— TASK INSTRUCTIONS —
Give back the data in full. Leave nothing out.

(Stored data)
——————

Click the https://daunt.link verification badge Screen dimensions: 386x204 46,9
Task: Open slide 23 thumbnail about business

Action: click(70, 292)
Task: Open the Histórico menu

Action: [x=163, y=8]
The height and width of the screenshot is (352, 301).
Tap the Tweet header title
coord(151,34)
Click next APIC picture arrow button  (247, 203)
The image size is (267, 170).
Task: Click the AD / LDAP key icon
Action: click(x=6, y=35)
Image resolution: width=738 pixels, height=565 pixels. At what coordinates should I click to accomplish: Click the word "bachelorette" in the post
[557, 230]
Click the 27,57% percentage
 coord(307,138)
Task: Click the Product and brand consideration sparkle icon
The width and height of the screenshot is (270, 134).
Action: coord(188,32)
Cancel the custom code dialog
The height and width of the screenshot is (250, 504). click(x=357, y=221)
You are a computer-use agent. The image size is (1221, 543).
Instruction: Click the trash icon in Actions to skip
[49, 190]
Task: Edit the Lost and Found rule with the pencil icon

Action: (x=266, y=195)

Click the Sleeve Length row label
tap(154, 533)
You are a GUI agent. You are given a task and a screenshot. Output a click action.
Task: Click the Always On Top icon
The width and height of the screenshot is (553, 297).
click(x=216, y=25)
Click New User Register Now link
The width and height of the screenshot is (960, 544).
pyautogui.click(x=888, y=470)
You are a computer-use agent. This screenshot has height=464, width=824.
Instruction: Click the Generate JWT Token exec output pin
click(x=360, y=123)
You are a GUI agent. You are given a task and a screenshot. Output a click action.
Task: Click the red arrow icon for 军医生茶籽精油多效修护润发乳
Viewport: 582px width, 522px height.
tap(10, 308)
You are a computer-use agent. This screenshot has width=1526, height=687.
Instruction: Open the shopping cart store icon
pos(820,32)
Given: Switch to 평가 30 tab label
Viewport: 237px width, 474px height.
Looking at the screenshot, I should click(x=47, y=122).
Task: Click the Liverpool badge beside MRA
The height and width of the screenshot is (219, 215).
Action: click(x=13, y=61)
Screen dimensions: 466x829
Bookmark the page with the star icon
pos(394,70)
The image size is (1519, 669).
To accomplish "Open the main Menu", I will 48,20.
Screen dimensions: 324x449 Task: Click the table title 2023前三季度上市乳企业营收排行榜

——————

— EXPECTED OUTPUT —
Click the https://daunt.link verification badge Screen dimensions: 386x204 46,9
Task: Open slide 23 thumbnail about business

Action: click(70, 292)
Task: Open the Histórico menu

Action: [x=163, y=8]
The height and width of the screenshot is (352, 301).
Tap the Tweet header title
coord(151,34)
Click next APIC picture arrow button  (247, 203)
The image size is (267, 170).
Task: Click the AD / LDAP key icon
Action: click(x=6, y=35)
Image resolution: width=738 pixels, height=565 pixels. At what coordinates should I click to accomplish: Click the word "bachelorette" in the post
[557, 230]
Click the 27,57% percentage
 coord(307,138)
Task: Click the Product and brand consideration sparkle icon
The width and height of the screenshot is (270, 134).
Action: coord(188,32)
Cancel the custom code dialog
The height and width of the screenshot is (250, 504). click(x=357, y=221)
You are a computer-use agent. The image size is (1221, 543).
Instruction: Click the trash icon in Actions to skip
[49, 190]
Task: Edit the Lost and Found rule with the pencil icon

Action: (x=266, y=195)

Click the Sleeve Length row label
tap(154, 533)
You are a GUI agent. You are given a task and a screenshot. Output a click action.
Task: Click the Always On Top icon
The width and height of the screenshot is (553, 297).
click(x=216, y=25)
Click New User Register Now link
The width and height of the screenshot is (960, 544).
pyautogui.click(x=888, y=470)
You are a computer-use agent. This screenshot has height=464, width=824.
Instruction: Click the Generate JWT Token exec output pin
click(x=360, y=123)
You are a GUI agent. You are given a task and a screenshot. Output a click action.
Task: Click the red arrow icon for 军医生茶籽精油多效修护润发乳
Viewport: 582px width, 522px height.
tap(10, 308)
You are a computer-use agent. This screenshot has width=1526, height=687.
Instruction: Open the shopping cart store icon
pos(820,32)
Given: Switch to 평가 30 tab label
Viewport: 237px width, 474px height.
Looking at the screenshot, I should click(x=47, y=122).
Task: Click the Liverpool badge beside MRA
The height and width of the screenshot is (219, 215).
Action: click(x=13, y=61)
Screen dimensions: 466x829
Bookmark the page with the star icon
pos(394,70)
The image size is (1519, 669).
To accomplish "Open the main Menu", I will 48,20.
Screen dimensions: 324x449 Task: Click the table title 2023前三季度上市乳企业营收排行榜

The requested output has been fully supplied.